GUEST BLOGGER – MILLIE MACK
I recently attended a course on Agatha Christie. At the first class the teacher asked—what makes Agatha Christie’s mysteries as popular today as when they were first published? I found this question of interest, because I have some personal experience with the popularity of one of her characters — Miss Marple.
Back in October of 2012, I wrote a blog entitled the “Quotable Miss Marple.” To this day, this blog remains one of my most popular. Therefore, like my teacher I will ask a similar question. What is it about this detective that continues to attract readers, fans and admirers?
Miss Marple is not your typical detective. She’s elderly, she knits and she’s nosy. She lives in the tiny village of St. Mary Mead where her knowledge of village life and human behavior allows her to make comparisons with the current crime. No crime occurs without reminding her of an event or a person from St. Mary Mead.

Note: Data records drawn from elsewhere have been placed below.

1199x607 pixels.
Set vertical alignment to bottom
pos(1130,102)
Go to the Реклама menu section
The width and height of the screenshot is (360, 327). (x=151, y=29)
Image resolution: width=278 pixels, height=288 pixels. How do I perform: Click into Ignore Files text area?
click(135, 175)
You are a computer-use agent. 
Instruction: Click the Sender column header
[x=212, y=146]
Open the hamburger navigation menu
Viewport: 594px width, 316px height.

However, don’t be fooled by her age, her knitting or her apparently muddled thoughts and questions. Miss Marple fully understands the evil that men—and women do and the behavior that exposes their criminality. Miss Marple is like a laser that zeros in on the motive and the person with the motive.

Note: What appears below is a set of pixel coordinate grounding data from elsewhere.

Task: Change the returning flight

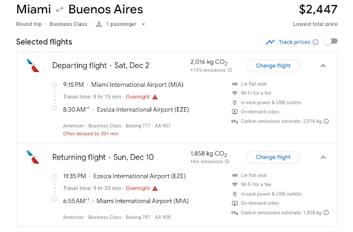Action: point(273,157)
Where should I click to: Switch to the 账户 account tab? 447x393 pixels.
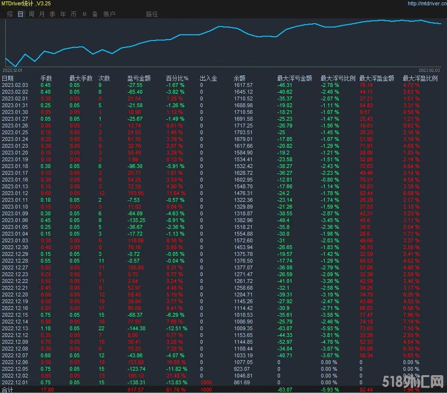click(109, 14)
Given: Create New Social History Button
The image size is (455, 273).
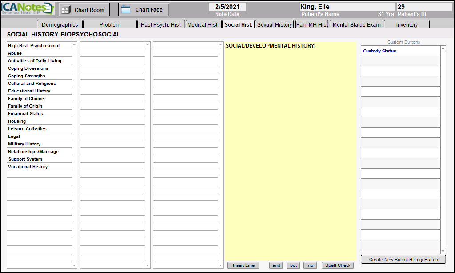Looking at the screenshot, I should click(403, 260).
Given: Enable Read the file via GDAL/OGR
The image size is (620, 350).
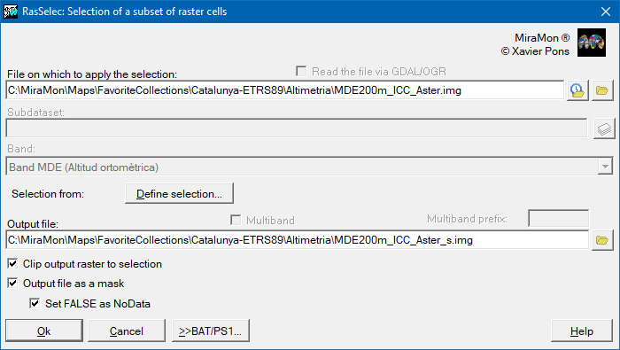Looking at the screenshot, I should pos(301,71).
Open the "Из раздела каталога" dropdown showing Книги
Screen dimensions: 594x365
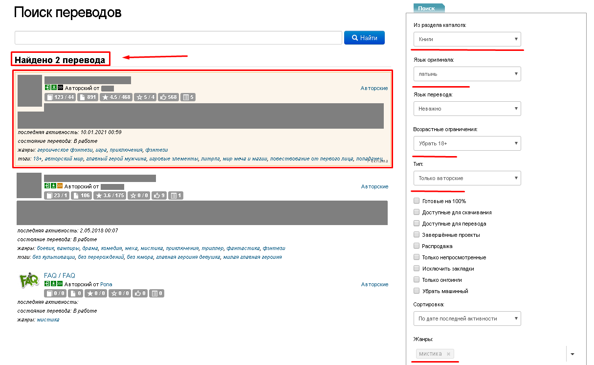coord(467,39)
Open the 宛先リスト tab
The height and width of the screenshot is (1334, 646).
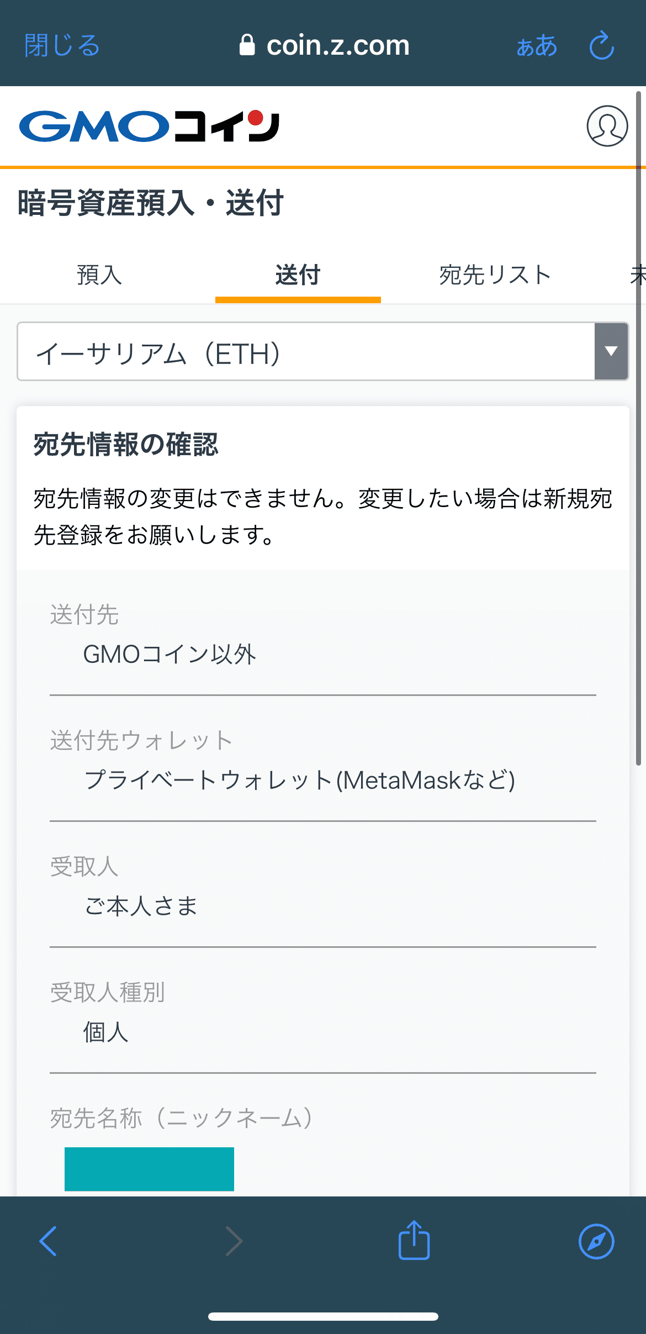pyautogui.click(x=495, y=275)

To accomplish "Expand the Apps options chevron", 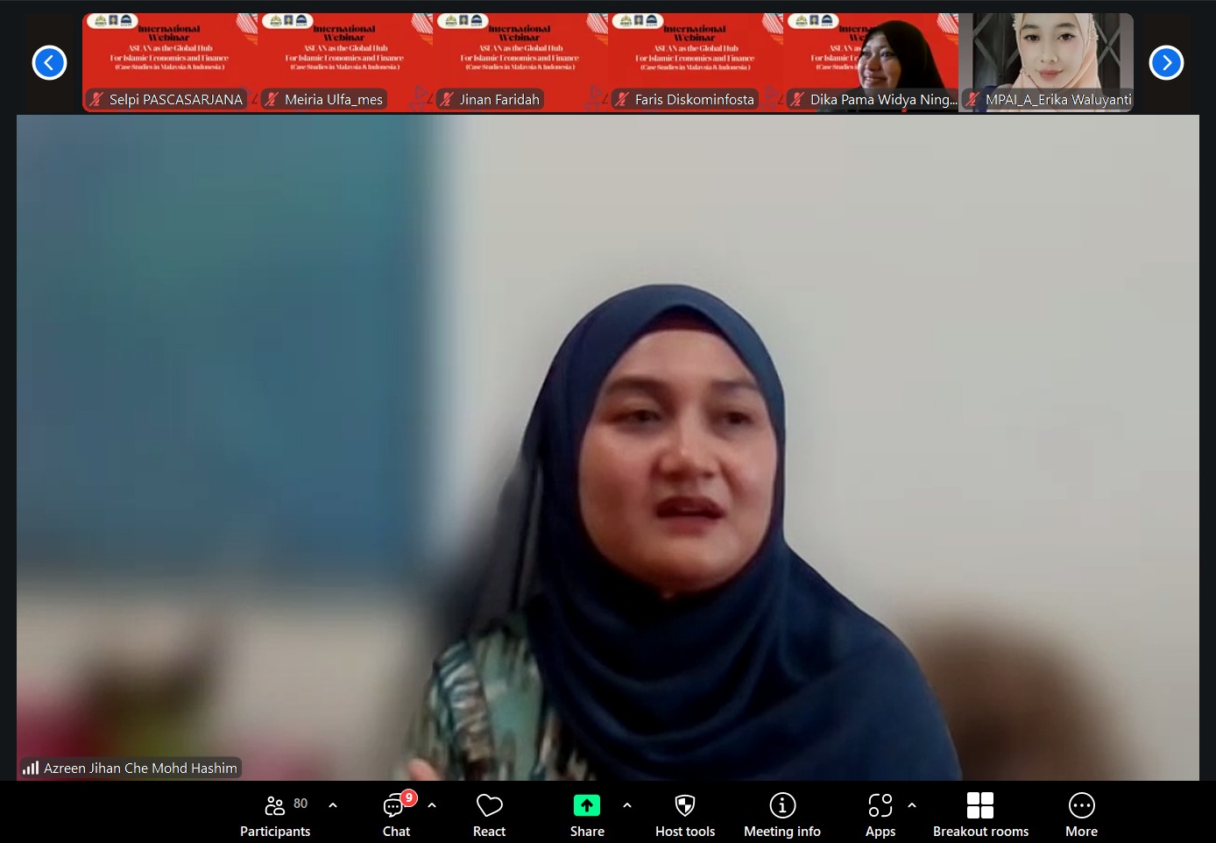I will click(912, 804).
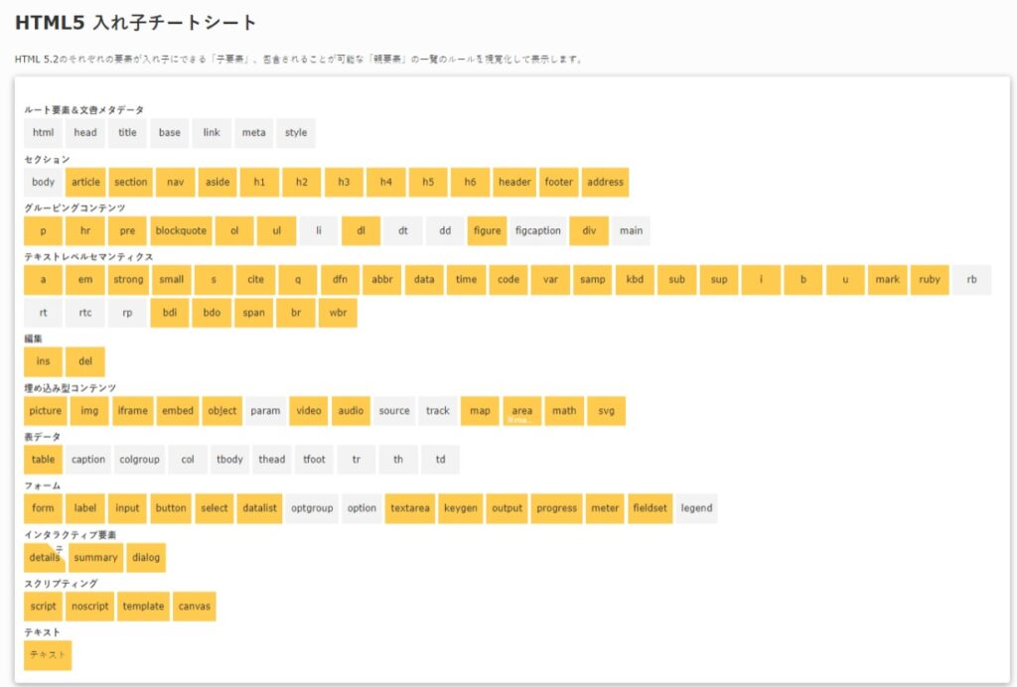Click the header tag chip
The height and width of the screenshot is (687, 1017).
[x=513, y=182]
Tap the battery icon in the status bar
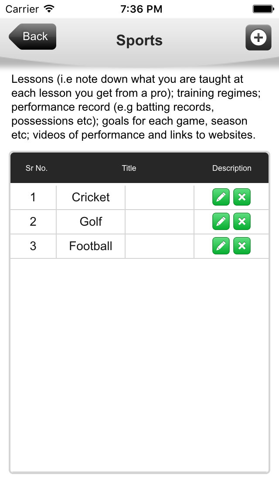 pyautogui.click(x=263, y=9)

The police of course are skeptical of the advice from Miss. Marple. They, along with the reader can’t imagine how this elderly spinster can possibly help with the solution of the case. Yet if we pay close attention, Miss Marple always points us in the right direction to uncover the villain. If we don’t follow Miss Marple’s process we can easily be misdirected by the red herrings and the dark horses that Christie so cleverly places in her stories.
Miss Marple has a razor sharp mind. And like the best detectives she has an understanding of the depravity of the criminal mind along with a true understanding of why people act and react the way they do. To quote Miss Marple, “it is almost always the obvious person.”
She’s not afraid to view and examine a dead body as we discover in The Body in the Library. Nor is she afraid to face the villain in a final confrontation as in A Caribbean Mystery. She is most capable of organizing the forces that will protect her from harm when this confrontation occurs.
I’ve described Miss Marple’s detecting skills, but why do readers continue to read her mysteries? Here are some possible answers. Her books are easy to read. Readers are comfortable with Miss Marple because she is not threatening, demanding or egotistical. Her stories are full of good humor with interesting characters. And for mystery lovers her stories are fair—the reader has the same opportunity as Miss Marple to solve the case based on the clues.
I believe readers also enjoy the sojourn into Miss Marple’s world. We learn about the civility of life in an English village as revealed in The Murder at the Vicarage. There’s always a murder, but the blood and gore found in so many modern novels is missing from a Miss Marple story.
I also think one of the most powerful reasons why readers enjoy a Miss Marple mystery is the resolution to the crime. This resolution does not come with a judgment from her. Instead she discovers the facts and presents them to the reader. We understand her solution and ultimately the reason for the murder.
We also feel that when Miss Marple is on the case justice will be served. This justice may not always be through the legal justice system, but we know the villain will receive punishment. We see examples of this alternative punishment in the books The Mirror Crack’d from Side to Side and They Do It with Mirrors. This sense of finality, justice and closure provides comfort for the reader.
I’m sure Miss Marple reminds us of elderly people we know. And perhaps we discount them because of the assumption they have lost a few gray cells and aren’t fully engaged with modern times. As she quietly knits, Miss Marple demonstrates that her little gray cells are still working. She is just as capable as the very best detective to solve a complicated mystery. So don’t overlook reading a Miss Marple novel or short story—you see, she’s still going strong.